Histerectomia e lesão femural: uma análise de defesa médica 29.06.2022 • por Diego Mariante Cardoso
Categorias no site: direito médico, artigos
Histerectomia e lesão femural: uma análise de defesa médica
por Diego Mariante Cardoso
O Direito Médico envolve diversos serviços como a defesa médica em caso de conflitos judiciais ou a assessoria jurídica para auxílio técnico de consultórios, clínicas, hospitais e outros. Para facilitar a sua compreensão, faremos a análise de jurisprudência sobre um conflito judicial envolvendo uma lesão femural pós-histerectomia.
Ao longo da história você poderá acompanhar diversas etapas fundamentais para a defesa médica. Vamos lá?
A internação
A paciente foi internada devido ao diagnóstico de metrorragia por miomatose uterina. Devido persistência dos sintomas e risco para a saúde foi indicada a realização de uma histerectomia. Ela recebeu um termo de consentimento informado, explicando os prós e contras do procedimento. Todas as informações do documento foram explicadas antes da sua assinatura.
A cirurgia realizou-se de acordo com a técnica clássica empregada no hospital, que contava com uma Programa de Residência Médica. Por isso, a histerectomia foi realizada por um grupo de residentes sob a supervisão do preceptor, o qual não necessitou participar do ato, pois não houve intercorrências. A anestesia também transcorreu sem incidentes.
O pós-operatório ocorreu normalmente, com exceção do fato de que a paciente caminhava com dificuldade, apresentando paresia do membro inferior esquerdo. Três dias depois foi constatada a melhora do quadro, assim como uma boa recuperação da intervenção cirúrgica.
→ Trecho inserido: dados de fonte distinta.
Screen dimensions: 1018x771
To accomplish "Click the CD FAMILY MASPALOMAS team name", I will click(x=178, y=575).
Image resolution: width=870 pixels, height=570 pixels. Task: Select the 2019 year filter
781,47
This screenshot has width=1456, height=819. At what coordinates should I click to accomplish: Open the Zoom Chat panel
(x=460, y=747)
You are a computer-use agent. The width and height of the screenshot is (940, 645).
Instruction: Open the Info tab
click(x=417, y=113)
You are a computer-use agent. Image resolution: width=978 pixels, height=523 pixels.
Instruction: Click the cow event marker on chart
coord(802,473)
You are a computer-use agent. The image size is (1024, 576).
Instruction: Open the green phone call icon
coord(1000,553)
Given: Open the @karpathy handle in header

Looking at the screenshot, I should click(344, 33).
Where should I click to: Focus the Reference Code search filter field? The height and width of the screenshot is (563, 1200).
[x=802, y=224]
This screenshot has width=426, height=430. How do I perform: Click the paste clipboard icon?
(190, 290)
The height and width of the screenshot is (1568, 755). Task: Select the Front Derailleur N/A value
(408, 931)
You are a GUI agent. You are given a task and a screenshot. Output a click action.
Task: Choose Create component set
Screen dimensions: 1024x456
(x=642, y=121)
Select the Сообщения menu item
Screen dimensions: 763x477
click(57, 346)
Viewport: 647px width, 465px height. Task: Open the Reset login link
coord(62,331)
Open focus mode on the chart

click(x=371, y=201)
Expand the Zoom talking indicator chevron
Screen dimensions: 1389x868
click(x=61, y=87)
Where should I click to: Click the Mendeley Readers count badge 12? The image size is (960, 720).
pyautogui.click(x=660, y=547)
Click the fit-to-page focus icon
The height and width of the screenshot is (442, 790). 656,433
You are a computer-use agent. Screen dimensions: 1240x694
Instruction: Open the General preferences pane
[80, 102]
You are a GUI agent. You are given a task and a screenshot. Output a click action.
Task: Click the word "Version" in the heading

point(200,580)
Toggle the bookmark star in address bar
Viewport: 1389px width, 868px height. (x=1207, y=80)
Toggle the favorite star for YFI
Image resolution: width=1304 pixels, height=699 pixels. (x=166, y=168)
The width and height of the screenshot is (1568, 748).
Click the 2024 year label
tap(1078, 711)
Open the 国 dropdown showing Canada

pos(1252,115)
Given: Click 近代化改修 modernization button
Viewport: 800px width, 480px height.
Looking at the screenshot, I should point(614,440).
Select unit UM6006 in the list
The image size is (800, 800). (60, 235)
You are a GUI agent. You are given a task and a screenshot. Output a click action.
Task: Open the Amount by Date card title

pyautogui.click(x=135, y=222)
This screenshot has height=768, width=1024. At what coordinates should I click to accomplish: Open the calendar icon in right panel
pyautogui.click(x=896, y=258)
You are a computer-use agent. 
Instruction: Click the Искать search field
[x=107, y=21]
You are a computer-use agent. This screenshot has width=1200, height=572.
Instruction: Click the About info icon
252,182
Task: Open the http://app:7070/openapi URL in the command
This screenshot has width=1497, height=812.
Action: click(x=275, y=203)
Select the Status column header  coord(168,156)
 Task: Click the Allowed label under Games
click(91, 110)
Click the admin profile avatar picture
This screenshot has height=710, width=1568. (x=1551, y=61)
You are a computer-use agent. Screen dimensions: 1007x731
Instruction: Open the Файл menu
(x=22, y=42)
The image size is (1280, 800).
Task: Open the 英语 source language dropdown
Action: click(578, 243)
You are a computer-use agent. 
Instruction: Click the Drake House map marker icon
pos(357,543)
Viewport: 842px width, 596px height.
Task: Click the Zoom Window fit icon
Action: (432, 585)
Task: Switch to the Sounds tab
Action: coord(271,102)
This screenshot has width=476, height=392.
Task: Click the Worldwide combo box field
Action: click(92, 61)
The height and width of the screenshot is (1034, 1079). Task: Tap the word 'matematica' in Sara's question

Com isso, a paciente obteve alta hospitalar e recebeu orientações para dar a continuidade de seu tratamento em regime ambulatorial.
O retorno hospitalar
Tempos depois, a paciente retornou ao atendimento, para tratar problemas na parte motora do membro inferior esquerdo. Foram realizados alguns exames que um importante comprometimento dos nervos femoral e obturador.
Contudo, ambos os nervos se localizam distantes da área operada na paciente, isto é, útero e ovários. Dessa forma, ela recebeu encaminhamento para o Serviço de Neurologia e para a realização de fisioterapia.
O Conflito Judicial e a Defesa Médica
A paciente, inconformada, ingressou em juízo contra o preceptor e o hospital, alegando ocorrência de erro médico no procedimento, o que lhe teria causado os danos já referidos.
O médico defendeu-se, relatando o atendimento prestado, afirmando sua adequação aos preceitos científicos aplicáveis. Foi destacado inclusive, a diferença entre a localização da cirurgia e a do suposto dano. A defesa médica no processo seguiu com uma ampla e complexa produção de provas nos autos.
Provas periciais
A perícia levantou a hipótese de que o uso do afastador cirúrgico pudesse causar a lesão:
“Existem relatos de lesão traumática do nervo femoral em caso de histerectomia total abdominal por miomatose uterina, devido ao uso de afastador cirúrgico.”
Entretanto, o perito também destacou que tal ocorrência não significa que tenha havido qualquer falha por parte do cirurgião, segundo outro trecho do laudo pericial:
“...este tipo de lesão ocorrida devido ao procedimento cirúrgico, está provavelmente associada ao uso de afastadores cirúrgicos. A lesão apresentada pela autora é uma complicação cirúrgica que pode ocorrer, inerente ao tipo de cirurgia, e não necessariamente, decorrente de um mau atendimento ou uma imperícia técnica (...)”.
Depoimentos testemunhais
Os depoimentos colhidos ao longo do processo trouxeram importantes informações, elencando possíveis causas além do uso do afastador:
“(...) ela pode ter tido um edema muscular, ela pode ter tido uma isquemia, ela pode ter tido uma alteração anatômica do nervo. Depende do tipo de bacia, este nervo pode ter passado mais embaixo, mais em cima. Tracionou, puxou, deu hematoma e nem foi do afastador.”
Outra testemunha também discorreu a respeito das etiologias em questão:
“(...) pode ser por um hematoma da musculatura, pode ser por compressão do nervo, pode ser por um problema isquêmico. Existem várias etiologias (...)”.
A Sentença
Conforme foi demonstrado, nenhuma das explicações citadas pressupõe falha médica. Dessa forma, o magistrado de primeira instância julgou o processo favorável ao médico e ao hospital, negando os pedidos da autora:
“De acordo com a prova coligida nos autos, os réus procederam à cirurgia, e ao tratamento pós-operatório em conformidade com a técnica específica para a cirurgia de histerectomia abdominal total, não restando comprovado que agiram culposamente.”
Ou seja, a defesa médica conseguiu demonstrar plenamente que o atendimento foi realizado de forma correta.